На самом деле я отчаянно надеялся на чудо. Например, на то, что погода в ближайшем будущем изменится к худшему. Вот если б солнце окончательно спряталось за тучами, а ветер, все эти дни нагонявший с фьорда мелкую морось, усилился! Да так, чтобы все ощутили в нем зловещее дыхание Тора. Возможно, тогда мои побратимы отказались бы от своей затеи… или хотя бы отложили ее до лета. Мне оставалось только надеяться, ибо я понимал: если ярл Бранд узнает, что его подданные — да к тому же не просто подданные, а ближайшие соседи — не спросясь отправились в поход, всем нам не поздоровится. Не знаю, какую кару он для нас изберет, но уж беззаботной жизни в Гестеринге точно придет конец.
И, как всегда, я выпустил из вида одно важное обстоятельство. Забыл, что если Тор обычно метает свой молот из грозового неба, то Один, напротив, предпочитает наносить удары при ясной погоде.
А потом настал день, когда мы решили испытать драккар. В тот день весь мир, казалось, был вылеплен из серебра и олова. Северный ветер гонял барашки по зеленовато-серой глади залива, над ними с криками носились чайки. Как сказал Гизур, удачный денек для того, чтоб выяснить, насколько хорош наш парус. И действительно, ветер был достаточно силен, чтобы большую часть пути идти под парусом и таким образом избавить команду от изнурительной гребли.
Люди втаскивали на палубу свои морские сундуки и устраивали их возле уключин. Наши «ирландцы», очевидно, были не слишком опытными мореходами. Они с любопытством вертели головами, разглядывая развешенные по бортам щиты и копья.
— Мы, что, собираемся на кого-то нападать? — спросил Оспак.
Его наивный вопрос развеселил проходившего мимо Рыжего Ньяля, и тот издал короткий хриплый смешок. Остальные побратимы к нему присоединились. Уж им-то опыта не занимать, достаточно поплавали, чтобы знать: уважающий себя викинг — если он, конечно, не полный дурак — даже в нужник не пойдет без оружия.
— Вовремя сказанное доброе слово предохраняет от ненужных ран, — наставительно заметил Рыжий Ньяль. — Однако для тех, кто доброго слова не понимает, лучше припасти добрый клинок… как говаривала моя бабушка.

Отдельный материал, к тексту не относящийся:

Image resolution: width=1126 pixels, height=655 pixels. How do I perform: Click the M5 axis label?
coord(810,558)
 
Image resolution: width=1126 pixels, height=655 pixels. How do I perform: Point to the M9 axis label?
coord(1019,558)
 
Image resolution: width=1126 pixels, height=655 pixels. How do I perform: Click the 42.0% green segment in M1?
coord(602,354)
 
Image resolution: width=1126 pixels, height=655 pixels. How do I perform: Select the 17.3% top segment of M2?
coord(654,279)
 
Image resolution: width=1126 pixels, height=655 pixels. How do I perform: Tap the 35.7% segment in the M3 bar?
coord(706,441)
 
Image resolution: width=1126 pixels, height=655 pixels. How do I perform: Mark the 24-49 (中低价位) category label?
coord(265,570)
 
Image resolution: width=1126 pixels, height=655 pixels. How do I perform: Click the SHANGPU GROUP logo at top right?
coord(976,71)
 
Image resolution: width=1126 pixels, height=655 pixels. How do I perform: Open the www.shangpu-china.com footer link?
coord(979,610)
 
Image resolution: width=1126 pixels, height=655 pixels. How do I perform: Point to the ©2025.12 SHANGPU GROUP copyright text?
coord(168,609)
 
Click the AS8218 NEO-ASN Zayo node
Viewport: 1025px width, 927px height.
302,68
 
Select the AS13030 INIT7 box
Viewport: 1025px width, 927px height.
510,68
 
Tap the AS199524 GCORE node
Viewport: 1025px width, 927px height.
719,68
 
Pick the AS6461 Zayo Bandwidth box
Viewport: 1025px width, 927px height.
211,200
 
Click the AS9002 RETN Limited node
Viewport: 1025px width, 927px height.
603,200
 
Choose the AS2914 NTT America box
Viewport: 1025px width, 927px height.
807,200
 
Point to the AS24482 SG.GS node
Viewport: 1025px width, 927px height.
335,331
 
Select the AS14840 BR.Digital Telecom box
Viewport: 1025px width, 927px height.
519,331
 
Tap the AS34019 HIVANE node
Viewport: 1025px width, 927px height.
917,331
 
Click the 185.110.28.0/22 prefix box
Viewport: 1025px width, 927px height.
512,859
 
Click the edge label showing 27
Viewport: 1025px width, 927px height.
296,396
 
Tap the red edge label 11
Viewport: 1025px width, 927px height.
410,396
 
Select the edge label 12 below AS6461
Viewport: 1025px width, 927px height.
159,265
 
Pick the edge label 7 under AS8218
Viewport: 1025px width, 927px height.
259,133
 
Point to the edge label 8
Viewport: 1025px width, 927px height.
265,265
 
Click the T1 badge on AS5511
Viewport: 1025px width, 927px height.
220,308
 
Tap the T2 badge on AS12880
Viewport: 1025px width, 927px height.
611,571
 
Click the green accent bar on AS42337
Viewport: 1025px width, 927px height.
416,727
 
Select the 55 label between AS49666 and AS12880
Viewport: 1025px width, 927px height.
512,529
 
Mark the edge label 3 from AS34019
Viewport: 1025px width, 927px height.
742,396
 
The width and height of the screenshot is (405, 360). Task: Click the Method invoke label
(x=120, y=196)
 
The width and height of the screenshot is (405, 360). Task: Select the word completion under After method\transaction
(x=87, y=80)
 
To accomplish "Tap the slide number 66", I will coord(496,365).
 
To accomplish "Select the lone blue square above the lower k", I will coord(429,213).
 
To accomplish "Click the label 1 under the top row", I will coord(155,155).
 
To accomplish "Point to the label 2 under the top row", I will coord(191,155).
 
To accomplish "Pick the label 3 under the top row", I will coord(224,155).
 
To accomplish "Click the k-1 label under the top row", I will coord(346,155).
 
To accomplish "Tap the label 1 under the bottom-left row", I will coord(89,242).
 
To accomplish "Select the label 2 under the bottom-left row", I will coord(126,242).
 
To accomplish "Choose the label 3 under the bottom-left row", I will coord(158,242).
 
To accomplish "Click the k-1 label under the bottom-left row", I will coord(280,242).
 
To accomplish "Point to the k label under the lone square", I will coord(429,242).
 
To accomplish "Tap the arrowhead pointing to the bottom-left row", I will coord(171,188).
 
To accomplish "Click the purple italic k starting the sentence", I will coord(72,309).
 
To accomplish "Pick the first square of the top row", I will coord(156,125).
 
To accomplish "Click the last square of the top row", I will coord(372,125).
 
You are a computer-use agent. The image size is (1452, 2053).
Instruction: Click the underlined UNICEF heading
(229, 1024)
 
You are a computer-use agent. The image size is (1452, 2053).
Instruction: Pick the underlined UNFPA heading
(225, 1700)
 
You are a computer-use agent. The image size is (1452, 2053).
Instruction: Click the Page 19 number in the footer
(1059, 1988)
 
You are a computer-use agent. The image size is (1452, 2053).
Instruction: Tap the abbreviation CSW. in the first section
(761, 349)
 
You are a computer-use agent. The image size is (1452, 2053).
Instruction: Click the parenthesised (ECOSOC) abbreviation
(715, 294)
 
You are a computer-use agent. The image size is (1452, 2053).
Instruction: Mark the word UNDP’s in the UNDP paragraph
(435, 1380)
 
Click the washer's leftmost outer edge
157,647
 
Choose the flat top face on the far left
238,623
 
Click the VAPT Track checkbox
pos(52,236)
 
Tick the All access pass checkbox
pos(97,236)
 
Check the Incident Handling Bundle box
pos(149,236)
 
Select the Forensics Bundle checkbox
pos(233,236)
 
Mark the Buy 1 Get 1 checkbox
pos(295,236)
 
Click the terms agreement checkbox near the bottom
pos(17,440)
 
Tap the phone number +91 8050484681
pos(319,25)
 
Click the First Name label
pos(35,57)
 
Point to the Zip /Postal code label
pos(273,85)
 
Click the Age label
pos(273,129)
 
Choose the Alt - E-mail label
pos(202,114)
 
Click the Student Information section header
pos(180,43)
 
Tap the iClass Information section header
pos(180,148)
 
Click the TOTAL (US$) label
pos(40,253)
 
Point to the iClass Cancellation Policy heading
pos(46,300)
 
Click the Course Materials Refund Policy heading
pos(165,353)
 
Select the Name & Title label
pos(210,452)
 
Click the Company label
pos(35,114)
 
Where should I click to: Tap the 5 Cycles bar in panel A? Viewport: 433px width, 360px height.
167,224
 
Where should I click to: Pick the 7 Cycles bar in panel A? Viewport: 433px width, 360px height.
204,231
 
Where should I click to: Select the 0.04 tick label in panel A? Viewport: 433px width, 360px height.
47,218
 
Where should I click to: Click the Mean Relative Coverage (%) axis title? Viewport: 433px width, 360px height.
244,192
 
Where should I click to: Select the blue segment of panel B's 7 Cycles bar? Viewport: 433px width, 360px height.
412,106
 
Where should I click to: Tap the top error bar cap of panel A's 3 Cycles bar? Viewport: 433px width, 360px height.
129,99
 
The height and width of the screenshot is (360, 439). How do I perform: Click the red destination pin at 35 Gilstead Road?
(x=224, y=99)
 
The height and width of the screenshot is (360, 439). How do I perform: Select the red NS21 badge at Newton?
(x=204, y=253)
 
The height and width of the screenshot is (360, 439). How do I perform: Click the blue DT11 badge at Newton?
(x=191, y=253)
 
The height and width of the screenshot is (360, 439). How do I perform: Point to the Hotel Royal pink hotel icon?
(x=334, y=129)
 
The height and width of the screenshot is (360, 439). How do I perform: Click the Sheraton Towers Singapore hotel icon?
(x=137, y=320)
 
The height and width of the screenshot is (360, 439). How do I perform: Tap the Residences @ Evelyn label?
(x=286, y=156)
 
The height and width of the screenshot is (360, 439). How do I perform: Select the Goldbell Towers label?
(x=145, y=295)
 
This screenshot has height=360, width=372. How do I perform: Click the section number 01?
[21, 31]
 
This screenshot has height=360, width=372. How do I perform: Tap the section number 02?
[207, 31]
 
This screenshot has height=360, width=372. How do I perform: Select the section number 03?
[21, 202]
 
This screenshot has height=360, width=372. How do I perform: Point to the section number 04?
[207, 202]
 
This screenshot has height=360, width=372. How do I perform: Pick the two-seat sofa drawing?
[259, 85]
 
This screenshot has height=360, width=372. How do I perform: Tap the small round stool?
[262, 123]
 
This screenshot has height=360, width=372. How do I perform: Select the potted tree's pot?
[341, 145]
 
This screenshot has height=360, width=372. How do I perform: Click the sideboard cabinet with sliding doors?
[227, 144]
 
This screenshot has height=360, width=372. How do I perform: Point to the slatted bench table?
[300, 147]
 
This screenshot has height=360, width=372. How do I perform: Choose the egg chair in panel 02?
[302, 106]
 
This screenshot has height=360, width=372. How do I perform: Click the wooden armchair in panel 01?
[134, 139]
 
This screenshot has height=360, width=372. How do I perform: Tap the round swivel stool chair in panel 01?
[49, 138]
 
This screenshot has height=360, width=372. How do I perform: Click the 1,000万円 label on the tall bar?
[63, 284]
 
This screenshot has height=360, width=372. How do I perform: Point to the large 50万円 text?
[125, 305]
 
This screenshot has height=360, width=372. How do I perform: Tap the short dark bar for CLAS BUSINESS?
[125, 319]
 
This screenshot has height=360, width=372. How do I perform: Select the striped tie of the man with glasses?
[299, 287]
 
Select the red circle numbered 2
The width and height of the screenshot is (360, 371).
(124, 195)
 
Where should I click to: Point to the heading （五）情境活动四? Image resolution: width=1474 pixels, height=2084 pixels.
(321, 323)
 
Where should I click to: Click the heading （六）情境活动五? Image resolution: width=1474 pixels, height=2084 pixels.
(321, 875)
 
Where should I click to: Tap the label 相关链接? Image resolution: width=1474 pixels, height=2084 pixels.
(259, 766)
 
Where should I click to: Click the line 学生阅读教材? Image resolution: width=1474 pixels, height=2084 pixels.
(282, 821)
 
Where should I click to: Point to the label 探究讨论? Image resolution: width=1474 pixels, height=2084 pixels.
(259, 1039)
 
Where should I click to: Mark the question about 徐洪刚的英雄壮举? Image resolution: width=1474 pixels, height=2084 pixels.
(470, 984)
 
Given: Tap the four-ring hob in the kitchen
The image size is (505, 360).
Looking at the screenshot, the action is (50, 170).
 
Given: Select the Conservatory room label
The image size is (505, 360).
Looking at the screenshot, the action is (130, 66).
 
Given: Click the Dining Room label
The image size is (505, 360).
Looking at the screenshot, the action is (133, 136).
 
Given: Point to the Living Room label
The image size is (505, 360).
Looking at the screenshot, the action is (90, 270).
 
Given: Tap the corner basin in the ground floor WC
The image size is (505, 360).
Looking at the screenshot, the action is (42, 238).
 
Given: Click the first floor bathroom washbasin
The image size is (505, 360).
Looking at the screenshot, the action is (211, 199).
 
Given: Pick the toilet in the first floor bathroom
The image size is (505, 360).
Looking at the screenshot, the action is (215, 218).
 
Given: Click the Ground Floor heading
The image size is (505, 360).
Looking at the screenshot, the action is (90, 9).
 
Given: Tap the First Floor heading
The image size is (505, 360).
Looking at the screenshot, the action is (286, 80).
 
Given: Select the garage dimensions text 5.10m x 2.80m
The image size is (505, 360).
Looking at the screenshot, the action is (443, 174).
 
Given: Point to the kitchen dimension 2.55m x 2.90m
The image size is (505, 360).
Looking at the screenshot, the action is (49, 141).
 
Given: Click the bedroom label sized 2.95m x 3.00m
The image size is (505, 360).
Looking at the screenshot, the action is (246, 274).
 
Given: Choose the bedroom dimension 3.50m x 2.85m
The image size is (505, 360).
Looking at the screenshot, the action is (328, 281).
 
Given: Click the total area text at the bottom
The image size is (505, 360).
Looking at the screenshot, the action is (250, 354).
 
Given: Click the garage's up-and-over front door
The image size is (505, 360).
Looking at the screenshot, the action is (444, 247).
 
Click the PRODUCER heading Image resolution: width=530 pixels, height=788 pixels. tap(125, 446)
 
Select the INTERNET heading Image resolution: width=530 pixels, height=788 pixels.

Я стоял на носу драккара. Свежий ветер бесцеремонно трепал мои косы, но я этого не замечал. Взгляд мой был прикован к великолепному красно-белому парусу, который постепенно надувался и натягивался у меня над головой. Наш корабль мягко взлетал на каждую встречную волну, а затем со всего размаха ухал вниз. Было слышно, как Онунд и Гизур смеются от удовольствия. Я же украдкой посматривал на Финна, который, стоя неподалеку, вертел в руках потрепанную широкополую шляпу и что-то над ней нашептывал. Поймав мой взгляд, он дернул плечом и заявил с вызовом:
— Да, я верю, будто эта шляпа скрывает целый мешок с ветрами! Знать бы еще, как с ней обращаться… Нам следовало бы разыскать старого Ивара и все у него вызнать.
Старый Ивар, лишившийся после знакомства с нами своей знаменитой шляпы — как, впрочем, и всего остального имущества, — вынужден был бежать на Готланд. И я сильно сомневался, что ему захочется делиться своими секретами с такой публикой, как мы. Я не стал говорить этого Финну. Зачем? Он и сам все понимал… Мы еще некоторое время постояли рядом. Финн продолжал поворачивать шляпу то так, то эдак и бормотал рунные заклинания, которым его научил Клепп. Я ощущал, как кожа у меня на лице натягивается и дубеет от оседавшей на ней морской соли.